The Perspective of Time

Three thousand years have passed since the time of Yiftach and the King of Ammon. Jews read this story as part of their standard liturgy and remember the story in vivid detail. What about the Ammonites? They have long ago been relegated to the dustbin of history. The Gemara (Shabbat 104a) teaches that the truth prevails and falsehood eventually crumbles and disintegrates.

We Jews can be reassured that so too in a thousand years from now there will still be a vibrant Torah community. We can also state with confidence that within a thousand years the venerable New York Times, NBC, Scientific American, and Johns Hopkins University will follow the path to oblivion beaten by the King of Ammon.

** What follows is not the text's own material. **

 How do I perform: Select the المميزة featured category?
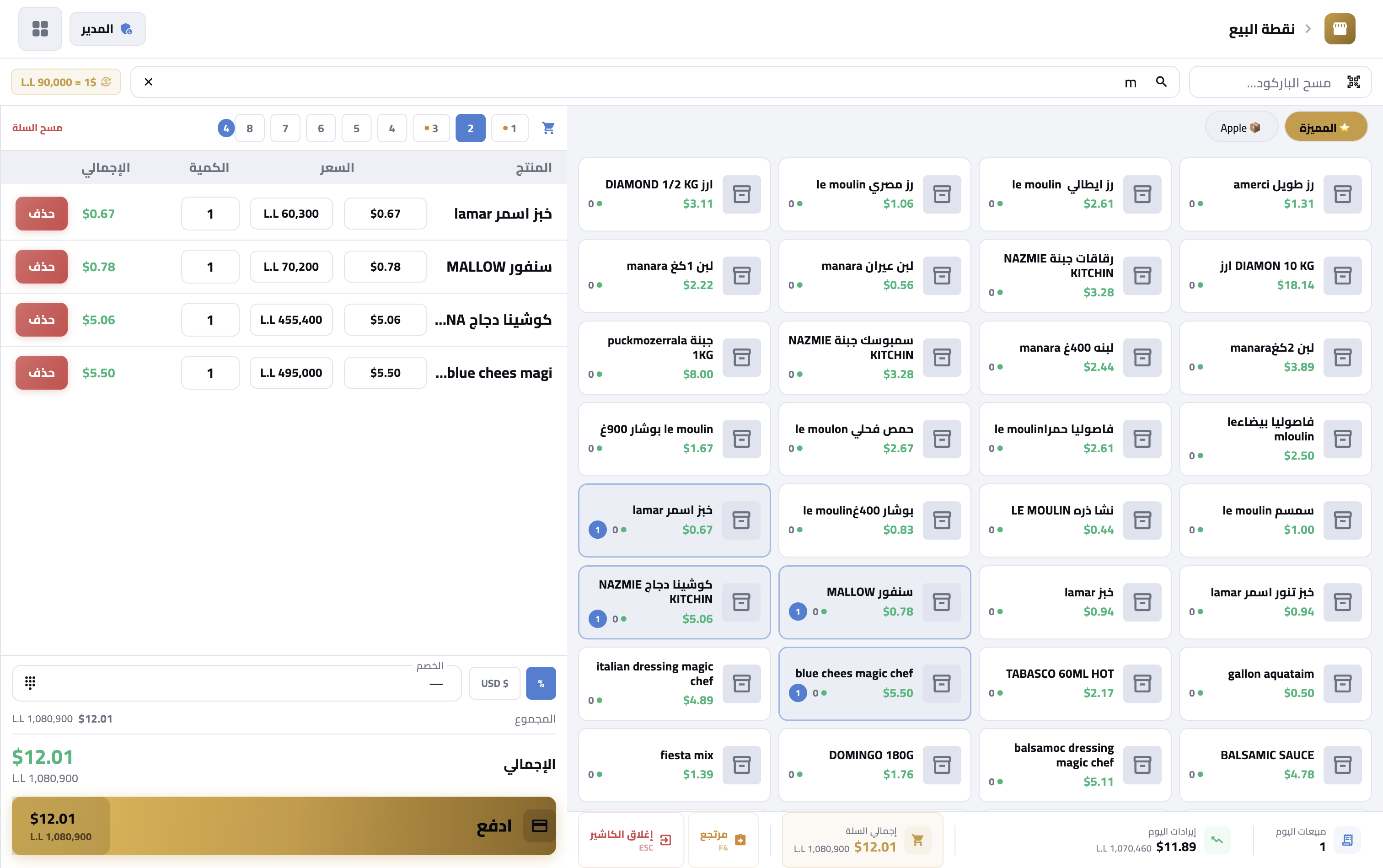click(x=1325, y=128)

Hashem gifts us the ability to plug into chayei olam (Daniel 12:2 and Shabbat 33b), eternity. The fact that we currently are reliving Yiftach’s struggles with Melech Ammon points to our being an eternal people to whom The Eternal One has bestowed upon us an eternal Torah that presents a blueprint for our future.

 

Conclusion: The Haftarah As Encouragement

The haftarot, as I heard from Rav Yosef Dov Soloveitchik, inspire our belief in the geulah, as is quite apparent from the brachot we recite for the haftarah. Hearing Yiftach’s encounters with Ammon powerfully reinforces our belief in the geulah. The contemporary verification of the Yiftach story reassures as that just as the Yiftach story is true, so too the Nevi’im’s promises of the geulah are all also true and will eventually materialize. Regularly hearing Yiftach’s story in the haftarah for Parshat Chukat fortifies our unbendable confidence that am lanetzach lo mefached miderech aruchah, an eternal nation does not fear a long road.


Rabbi Haim Jachter is the spiritual leader of Congregation Shaarei Orah, the Sephardic Congregation of Teaneck. He also serves as a rebbe at Torah Academy of Bergen County and a dayan on the Beth Din of Elizabeth.